No changes to site experiences
If you're not happy with the results for any of the experiences or otherwise don't want to set a new default experience for your site, then you can simply conclude the test without changing your site. Visitor experience on your site remains the same as it was before you started your test.
Alternate starting point 2
Additionally, you can start a test (for ranking rules) from the Ranking page. Click on the icon in the Variants column for the rule you would like to test. This will take you to the Rule Variants menu where you select the variants you want to test, then click the Setup New Test button.
Handling AB Tests that have more than 1 term in the same active test
To handle AB testing scenarios where more than 1 term is included in the same active test, note the following FAQ:
Q1. How are the AB tests handled when more than 1 term is included in the same active test?
A user is assigned to a test or control on a random basis when the first activity is performed by the user that is relevant to the AB test. The user then remains in that bucket for the entire period of the test, for all the qualifiable activities made by the user. This is true for all tests.

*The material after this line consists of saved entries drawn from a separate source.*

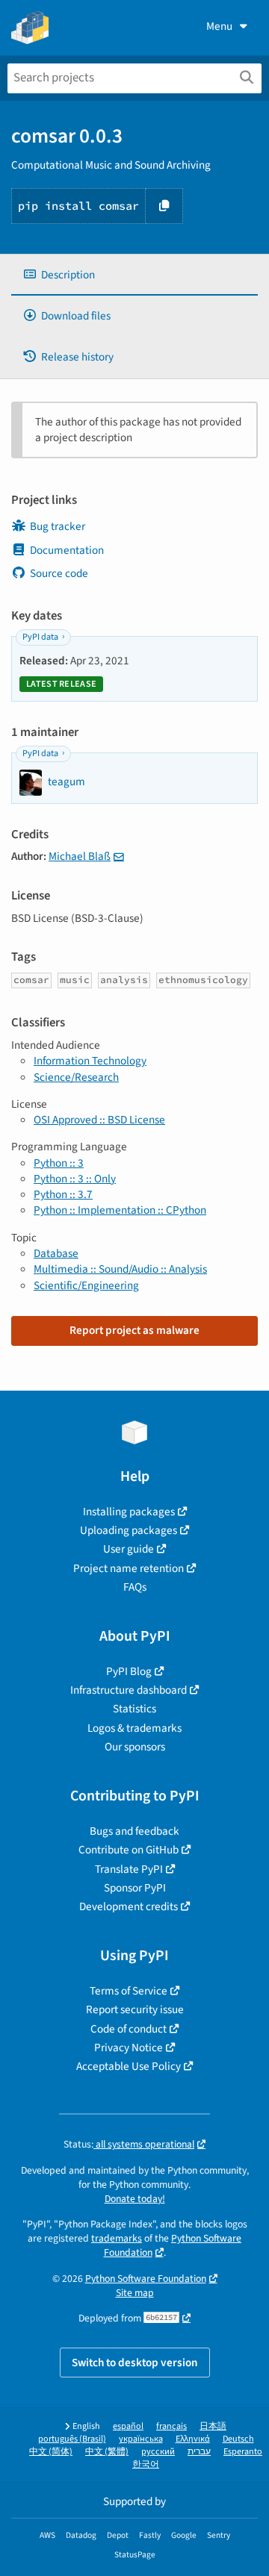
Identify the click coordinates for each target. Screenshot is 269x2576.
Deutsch (238, 2439)
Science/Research (76, 1077)
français (171, 2426)
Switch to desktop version (135, 2362)
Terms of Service (128, 1991)
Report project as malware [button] (134, 1330)
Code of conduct (128, 2029)
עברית (199, 2451)
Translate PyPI (129, 1869)
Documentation (67, 550)
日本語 (213, 2426)
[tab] (134, 275)
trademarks (116, 2238)
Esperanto (242, 2451)
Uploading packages (128, 1530)
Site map (135, 2293)
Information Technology (90, 1060)
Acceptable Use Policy (128, 2066)
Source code (59, 573)
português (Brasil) (72, 2439)
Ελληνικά (193, 2439)
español (128, 2426)
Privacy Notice (128, 2047)
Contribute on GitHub (128, 1849)
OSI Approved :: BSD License (99, 1119)
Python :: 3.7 (63, 1194)
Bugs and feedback (134, 1831)
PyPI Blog (129, 1671)
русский (158, 2451)
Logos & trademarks (134, 1728)
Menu (219, 26)
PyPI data (40, 637)
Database (56, 1253)
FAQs (134, 1587)
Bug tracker (57, 526)
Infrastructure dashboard (128, 1690)
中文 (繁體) (107, 2451)
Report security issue (135, 2009)
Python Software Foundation (145, 2278)
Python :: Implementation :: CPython (120, 1210)
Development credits (128, 1906)
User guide (128, 1549)
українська (141, 2439)
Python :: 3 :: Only (75, 1178)
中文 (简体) (50, 2451)
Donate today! (135, 2199)
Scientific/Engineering (86, 1285)
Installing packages (129, 1511)
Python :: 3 (59, 1163)
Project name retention (128, 1568)
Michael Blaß (80, 856)
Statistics (134, 1708)
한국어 (145, 2464)
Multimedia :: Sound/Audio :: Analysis (120, 1269)
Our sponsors (135, 1746)
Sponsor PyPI (135, 1888)
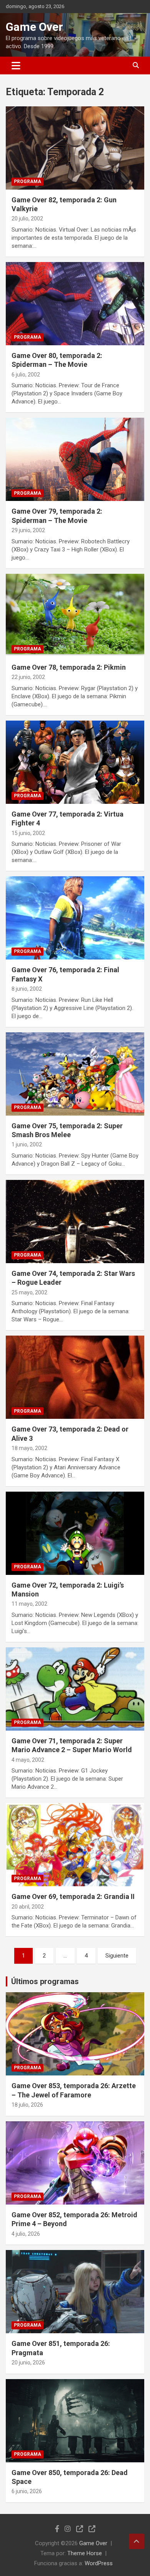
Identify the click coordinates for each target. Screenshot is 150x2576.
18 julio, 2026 (27, 2105)
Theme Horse (84, 2553)
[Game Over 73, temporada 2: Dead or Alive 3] (75, 1377)
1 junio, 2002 (27, 1144)
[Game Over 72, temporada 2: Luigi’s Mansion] (75, 1533)
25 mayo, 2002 (29, 1292)
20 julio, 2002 (27, 218)
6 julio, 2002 (26, 374)
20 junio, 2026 (28, 2362)
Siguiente (116, 1955)
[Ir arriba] (136, 2541)
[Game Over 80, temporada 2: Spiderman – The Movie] (75, 303)
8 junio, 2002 (27, 989)
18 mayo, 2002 (29, 1448)
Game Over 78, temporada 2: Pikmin (69, 667)
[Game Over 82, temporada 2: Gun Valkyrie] (75, 148)
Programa (27, 181)
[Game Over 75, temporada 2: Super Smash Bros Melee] (75, 1074)
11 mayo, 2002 (29, 1604)
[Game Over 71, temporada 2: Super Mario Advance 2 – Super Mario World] (75, 1689)
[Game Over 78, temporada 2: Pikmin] (75, 615)
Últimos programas (45, 1981)
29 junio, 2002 (28, 530)
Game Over (34, 27)
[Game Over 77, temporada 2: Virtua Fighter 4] (75, 762)
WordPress (99, 2563)
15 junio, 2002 (28, 833)
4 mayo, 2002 (28, 1760)
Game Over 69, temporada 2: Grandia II (73, 1896)
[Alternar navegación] (16, 65)
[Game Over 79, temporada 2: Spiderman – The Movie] (75, 459)
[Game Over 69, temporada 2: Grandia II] (75, 1845)
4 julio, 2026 (26, 2234)
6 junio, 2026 (27, 2491)
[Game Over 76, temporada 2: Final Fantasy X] (75, 918)
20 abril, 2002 (28, 1907)
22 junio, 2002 (28, 677)
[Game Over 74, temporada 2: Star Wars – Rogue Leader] (75, 1221)
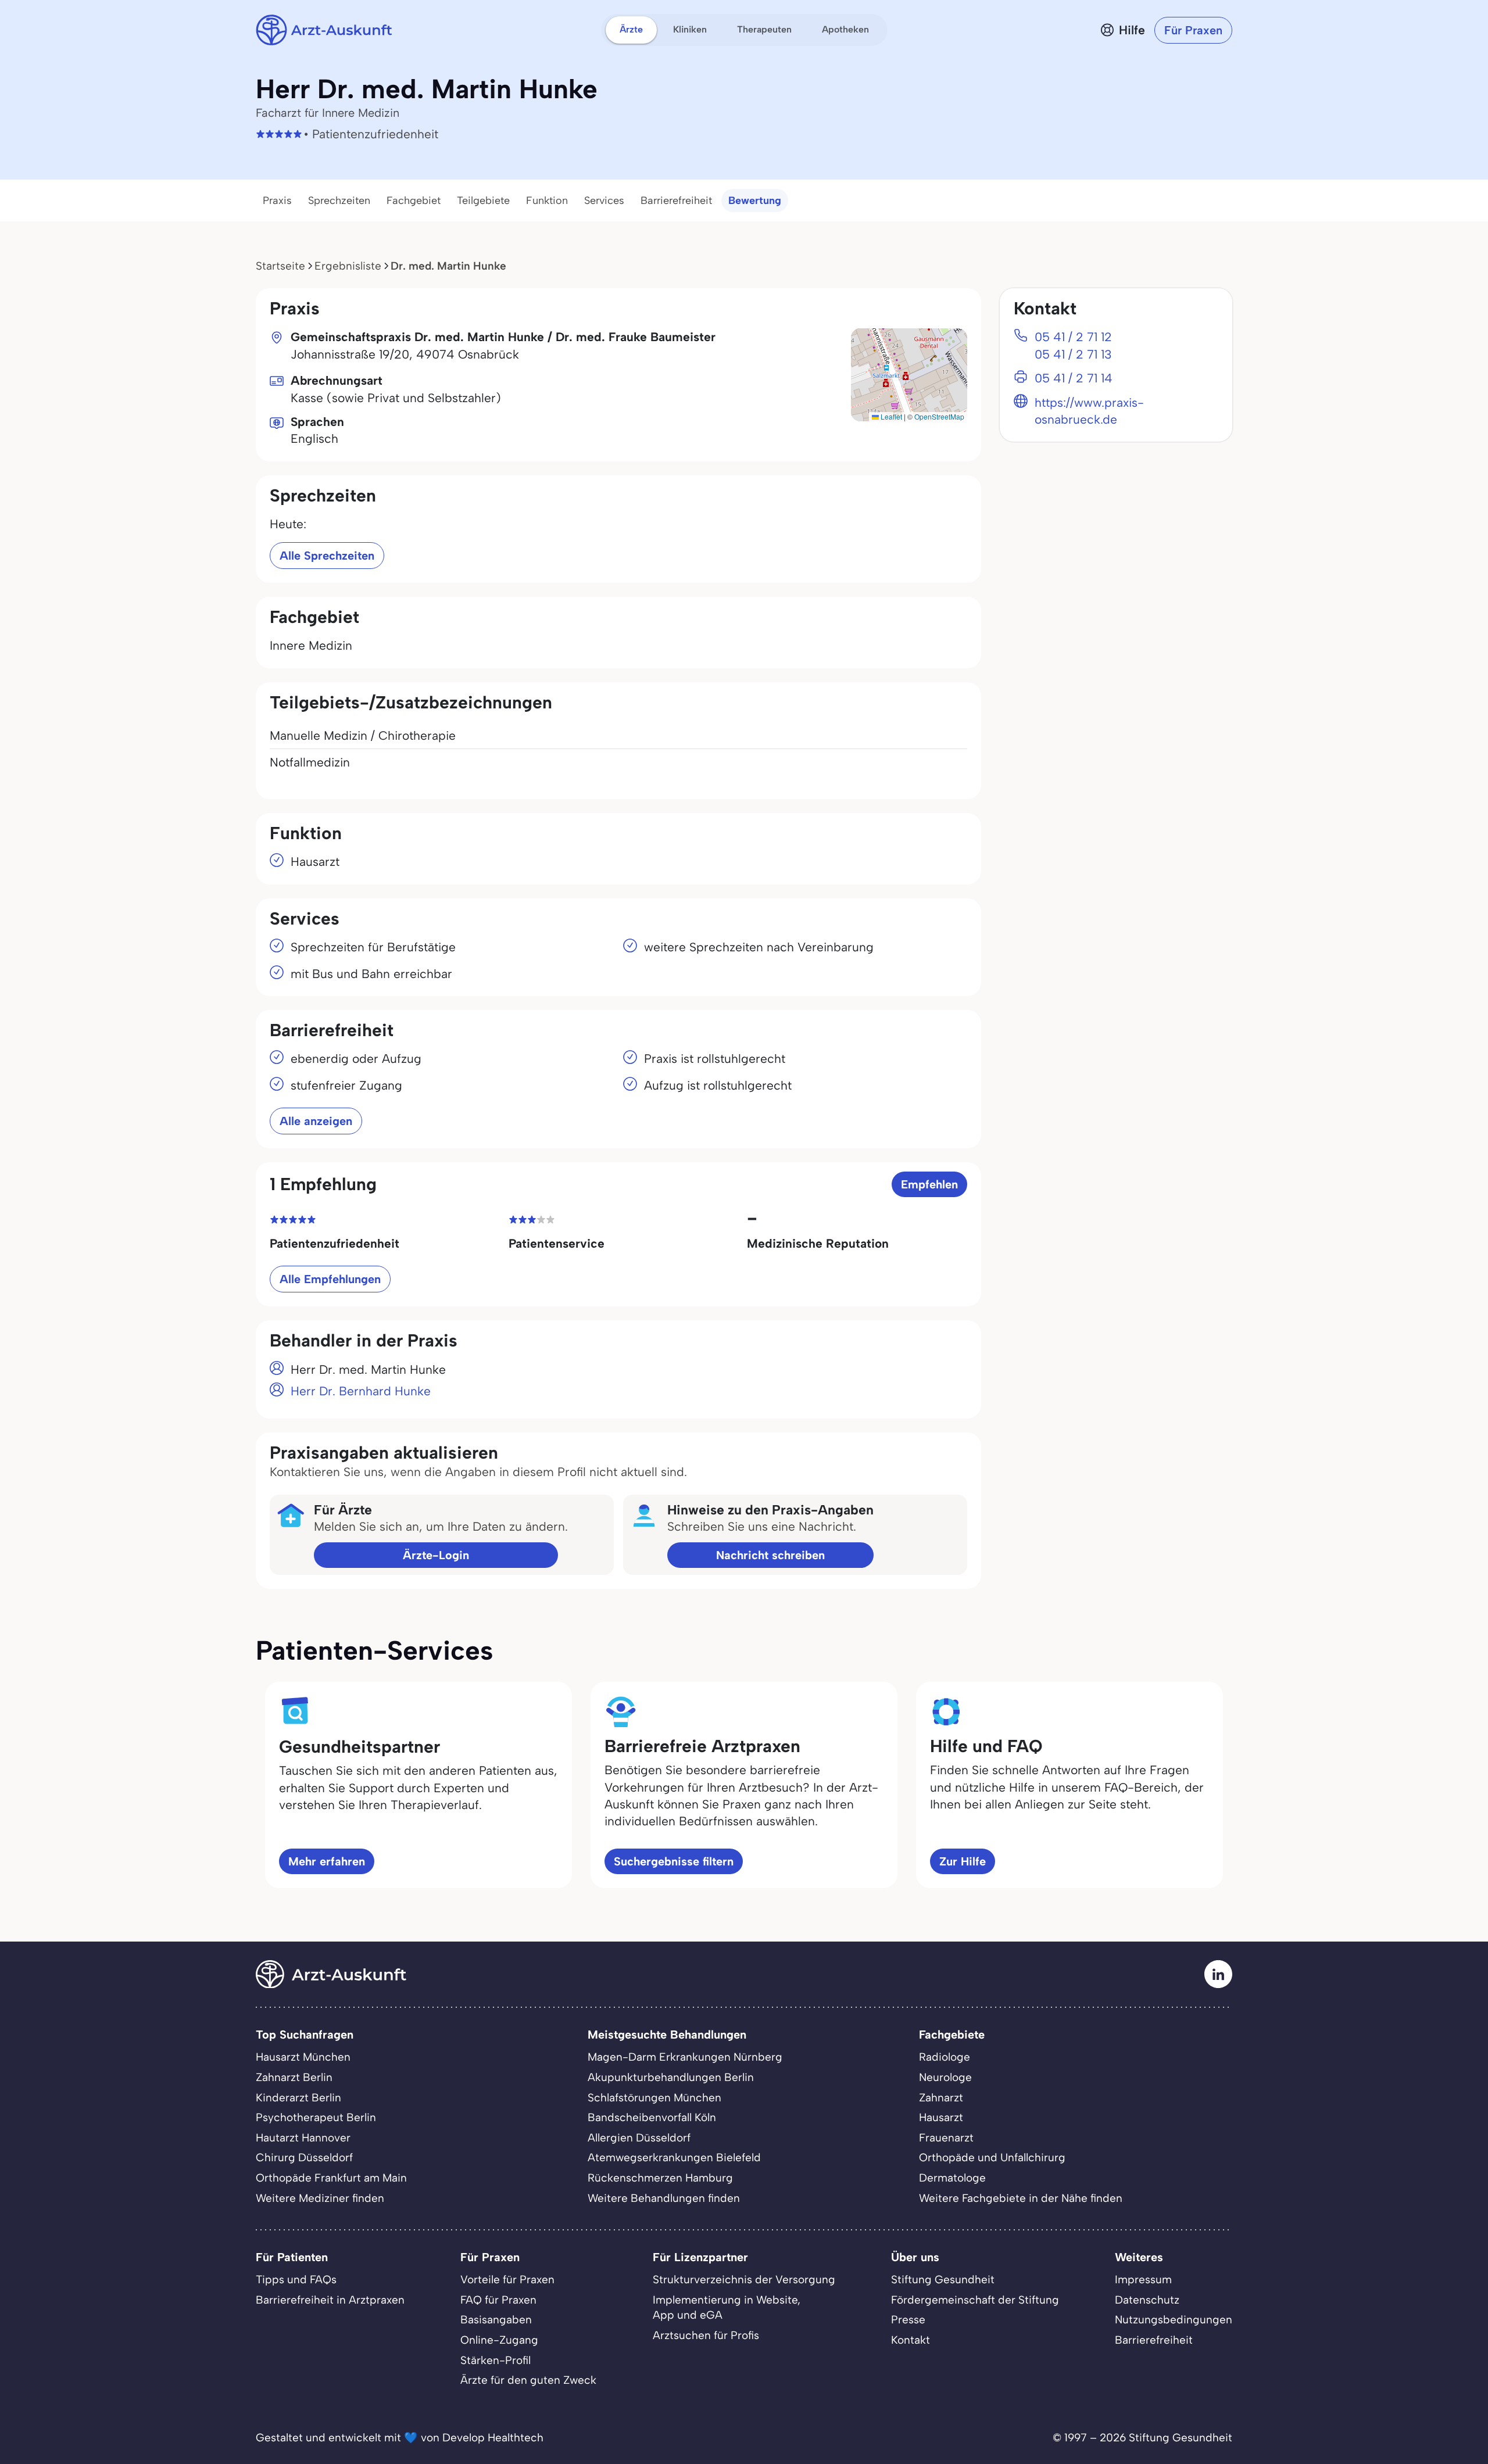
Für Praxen (1193, 30)
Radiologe (944, 2057)
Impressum (1143, 2279)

Q2. Are the results from both the queries included in the test, or does the AB test only use the first term for the test?
Results metrics will include all the activities that are relevant to the test, so all queries are included.
Q3. Is the traffic split at 50/50 per query in the test, or is the traffic split just between test bucket A and bucket B regardless of the queries?
The random splitting (which is assumed to be 50-50) of users happens at the time of the first activity inside the test, which could be either a query in a bigger test, or just one in a single-query test.
Q4. What would happen if there were far more queries in one of the test buckets?
This is situation would not arise because of the inherent randomness explained in Q.1 above.
Q5. Does it help increase traffic on test buckets by adding more queries to the test? Would this help reach Significance quicker for tail queries?
Adding more queries increases traffic in general, to all buckets proportionally. Significance can increase with increase in lift or increase in traffic, but adding more tail queries does not affect overall test volume or impact it significantly. Infact, it would make no difference.